======== Reading text
Minerals: The variety of minerals in Ohio is not great, but she possesses in great abundance those most important ones, coal and iron. There were sent to market in 1850-51, 6,489,299 tons of bituminous coal; but this is very imperfect evidence of the abundance of this mineral, in a state where wood as a fuel is still so cheap. This valuable mineral is found in 20 counties, and is at present mostly mined in Meigs, Athens, and Summit counties. The coal region commences at the Ohio river, and extends in a belt between the Scioto and Muskingum rivers, inclining a little E. of N. to near Lake Erie. Professor Mather computes the quantity embowelled beneath the soil in Tuscarawas county alone, at 80,000,000,000 bushels. The iron, which is found running through Lawrence, Gallia, Jackson, Meigs, Viaton, Athens, and Hocking counties, in a bed 100 miles long by 12 wide, is said to be superior to any other in the United States for the finer castings. In 1850 there were shipped by canal 16,179,227 pounds of iron from different points in the state. The coal underlies the same region as the iron, as well as in other localities. Salt springs are frequent, and marble and lime abound.
Rivers, Lakes, &c: As has been already stated, the Ohio river coasts the entire southern and S.E. border of the state, opening to it, by its connection with the Mississippi river, the commerce of the great Mississippi valley. The Ohio comes abreast of the state to which it gives its name about 50 miles below Pittsburg, where the Alleghany and Monongahela rivers pour together their united tribute to form that beautiful and majestic stream; to whose volume the State of Ohio adds the waters of the Muskingum, Scioto, and Miami, besides several smaller streams. Each of these rivers has a course of from 150 to 200 miles. The Ohio river is navigable during half the year by steamboats of the first class, to its head, at Pittsburg, and at all seasons, with short exceptions, for boats of lighter draught. The Muskingum river is navigable, by means of dams and locks, to Zanesville, 80 miles from its mouth, and at times of highwater, 30 miles farther to Coshocton. The Scioto river is navigable for boats 130 miles, and the great Miami river, 75 miles. The three rivers last mentioned enter the Ohio in the order named, (descending from Pittsburg,) and drain the centre and S. W. of the state. The chief rivers of the northern slope, beginning at the N. W., are the Maumee, the Sandusky, Huron, and Cuyahoga, all emptying into Lake Erie, and all (with the exception of the Maumee river, which rises in Indiana) having their entire course within the state. The Maumee river is navigable 18 miles for lake steamers, and still farther for small boats. The other rivers have rapid courses, and are chiefly valuable for mill sites. Lake Erie coasts the state for about 150 miles on the N. E. and N., affording several harbors. At the W. end of the lake are Maumee and Sandusky bays, the principal on the Ohio shore. Sandusky bay extends about 20 miles inland. There are several small islands in the W. end of the lake, belonging to Ohio.
================
======== Data listing
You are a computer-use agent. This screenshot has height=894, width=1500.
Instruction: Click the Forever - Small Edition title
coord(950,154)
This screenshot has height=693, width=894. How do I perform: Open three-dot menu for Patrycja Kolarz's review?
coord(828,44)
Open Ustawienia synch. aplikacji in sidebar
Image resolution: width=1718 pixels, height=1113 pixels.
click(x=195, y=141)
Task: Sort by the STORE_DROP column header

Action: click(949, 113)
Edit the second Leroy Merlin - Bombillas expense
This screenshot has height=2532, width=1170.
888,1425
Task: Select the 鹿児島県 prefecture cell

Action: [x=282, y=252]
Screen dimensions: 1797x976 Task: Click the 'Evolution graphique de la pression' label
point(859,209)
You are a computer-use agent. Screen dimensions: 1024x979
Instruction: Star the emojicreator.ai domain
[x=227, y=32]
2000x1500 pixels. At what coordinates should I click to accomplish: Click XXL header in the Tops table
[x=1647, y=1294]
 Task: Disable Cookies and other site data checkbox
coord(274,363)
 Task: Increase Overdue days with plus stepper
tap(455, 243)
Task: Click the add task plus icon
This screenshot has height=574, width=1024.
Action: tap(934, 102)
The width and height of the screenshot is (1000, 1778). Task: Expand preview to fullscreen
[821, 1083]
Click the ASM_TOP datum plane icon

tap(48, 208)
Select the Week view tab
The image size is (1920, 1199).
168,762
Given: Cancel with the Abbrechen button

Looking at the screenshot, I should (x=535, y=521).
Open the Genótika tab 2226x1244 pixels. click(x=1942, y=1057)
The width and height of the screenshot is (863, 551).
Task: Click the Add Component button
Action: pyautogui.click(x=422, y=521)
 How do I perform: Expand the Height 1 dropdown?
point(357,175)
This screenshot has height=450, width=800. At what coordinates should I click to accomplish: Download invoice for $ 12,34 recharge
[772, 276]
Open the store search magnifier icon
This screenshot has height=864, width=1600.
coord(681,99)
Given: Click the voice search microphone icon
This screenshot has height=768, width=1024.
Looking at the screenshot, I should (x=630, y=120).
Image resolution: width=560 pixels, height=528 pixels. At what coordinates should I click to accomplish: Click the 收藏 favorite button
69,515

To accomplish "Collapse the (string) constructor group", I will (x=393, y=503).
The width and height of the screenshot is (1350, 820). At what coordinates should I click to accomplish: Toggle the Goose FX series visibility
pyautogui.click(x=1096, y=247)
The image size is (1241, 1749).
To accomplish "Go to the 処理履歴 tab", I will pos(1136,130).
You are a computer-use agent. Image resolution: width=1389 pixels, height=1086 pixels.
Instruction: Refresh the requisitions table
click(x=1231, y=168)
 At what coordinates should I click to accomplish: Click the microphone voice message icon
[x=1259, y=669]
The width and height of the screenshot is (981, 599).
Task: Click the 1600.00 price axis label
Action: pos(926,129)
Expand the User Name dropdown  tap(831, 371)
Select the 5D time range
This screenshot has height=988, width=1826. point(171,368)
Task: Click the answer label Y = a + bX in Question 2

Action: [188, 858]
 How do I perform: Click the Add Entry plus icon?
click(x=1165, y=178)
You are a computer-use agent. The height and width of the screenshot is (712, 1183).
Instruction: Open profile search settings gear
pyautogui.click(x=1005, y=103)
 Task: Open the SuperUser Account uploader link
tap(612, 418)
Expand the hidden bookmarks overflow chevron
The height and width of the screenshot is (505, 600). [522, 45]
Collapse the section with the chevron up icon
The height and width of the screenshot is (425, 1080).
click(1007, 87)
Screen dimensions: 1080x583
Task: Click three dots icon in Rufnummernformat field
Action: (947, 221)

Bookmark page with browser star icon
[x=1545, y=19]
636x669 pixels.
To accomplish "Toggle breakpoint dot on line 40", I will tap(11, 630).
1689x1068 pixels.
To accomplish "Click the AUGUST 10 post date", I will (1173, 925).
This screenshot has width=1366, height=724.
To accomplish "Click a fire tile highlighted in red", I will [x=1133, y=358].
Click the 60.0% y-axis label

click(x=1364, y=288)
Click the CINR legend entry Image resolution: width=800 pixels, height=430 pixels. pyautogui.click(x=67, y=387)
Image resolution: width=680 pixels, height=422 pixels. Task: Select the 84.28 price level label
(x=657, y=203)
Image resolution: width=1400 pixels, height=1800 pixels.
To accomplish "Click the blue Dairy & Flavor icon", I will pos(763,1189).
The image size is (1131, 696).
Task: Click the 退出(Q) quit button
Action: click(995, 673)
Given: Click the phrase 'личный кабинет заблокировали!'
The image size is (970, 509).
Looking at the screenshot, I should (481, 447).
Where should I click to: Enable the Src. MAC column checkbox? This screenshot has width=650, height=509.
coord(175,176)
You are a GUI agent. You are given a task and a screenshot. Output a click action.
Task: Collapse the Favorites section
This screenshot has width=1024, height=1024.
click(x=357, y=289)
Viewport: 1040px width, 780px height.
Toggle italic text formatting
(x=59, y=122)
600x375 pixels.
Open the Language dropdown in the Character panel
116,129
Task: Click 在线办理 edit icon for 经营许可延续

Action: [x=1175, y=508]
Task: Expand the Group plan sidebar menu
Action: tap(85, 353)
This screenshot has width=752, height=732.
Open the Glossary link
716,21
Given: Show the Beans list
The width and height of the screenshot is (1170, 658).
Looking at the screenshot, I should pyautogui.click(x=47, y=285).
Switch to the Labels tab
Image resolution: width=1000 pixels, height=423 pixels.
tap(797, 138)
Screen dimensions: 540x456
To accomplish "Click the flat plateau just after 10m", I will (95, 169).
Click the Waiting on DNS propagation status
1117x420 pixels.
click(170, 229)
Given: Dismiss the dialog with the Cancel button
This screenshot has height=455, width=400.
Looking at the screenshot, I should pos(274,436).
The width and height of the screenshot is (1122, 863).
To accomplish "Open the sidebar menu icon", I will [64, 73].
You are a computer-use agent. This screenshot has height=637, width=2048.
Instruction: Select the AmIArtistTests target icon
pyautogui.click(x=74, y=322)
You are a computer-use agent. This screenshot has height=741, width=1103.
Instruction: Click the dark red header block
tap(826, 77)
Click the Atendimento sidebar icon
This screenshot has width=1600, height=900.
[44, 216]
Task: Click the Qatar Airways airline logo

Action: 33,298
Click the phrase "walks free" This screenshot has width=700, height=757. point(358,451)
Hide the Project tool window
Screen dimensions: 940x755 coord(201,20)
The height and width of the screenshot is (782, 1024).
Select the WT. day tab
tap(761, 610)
================
(Task requirements): Could you extend the passage on Ohio's minerals and rivers, picking up right after its final sentence? This data has no connection to the passage on Ohio's minerals and rivers.

(Task result):
Objects of Interest to Tourists: Though not lacking in picturesque beauty, Ohio has no striking natural phenomena within its limits, and is rather interesting for its economical resources than for its physical wonders. The shores of the Ohio river have been much admired by travellers for their gracefully rounded and lofty hills, and the interior streams have some pleasant cascades, which will be noticed in describing their respective localities. There are, however, some earth-works in the neighborhood of Circleville, (to which they give name,) which have claimed the attention of antiquarians for half a century or more. Works of a similar character, of greater or less extent, are scattered over the state. Among the most remarkable is a mound near Marietta, 30 feet high, enclosed by an elliptical wall 230 by 215 feet; Fort Ancient, in Warren county, has nearly 4 miles of embankment from 13 to 20 feet high; Clark's Works, in Ross county, in form of a parallelogram 2800 feet by 1800 feet, enclosing several smaller works and mounds, which altogether make 3,000,000 cubic feet of embankment, &c.; and many others which the nature of this work will not allow us to describe.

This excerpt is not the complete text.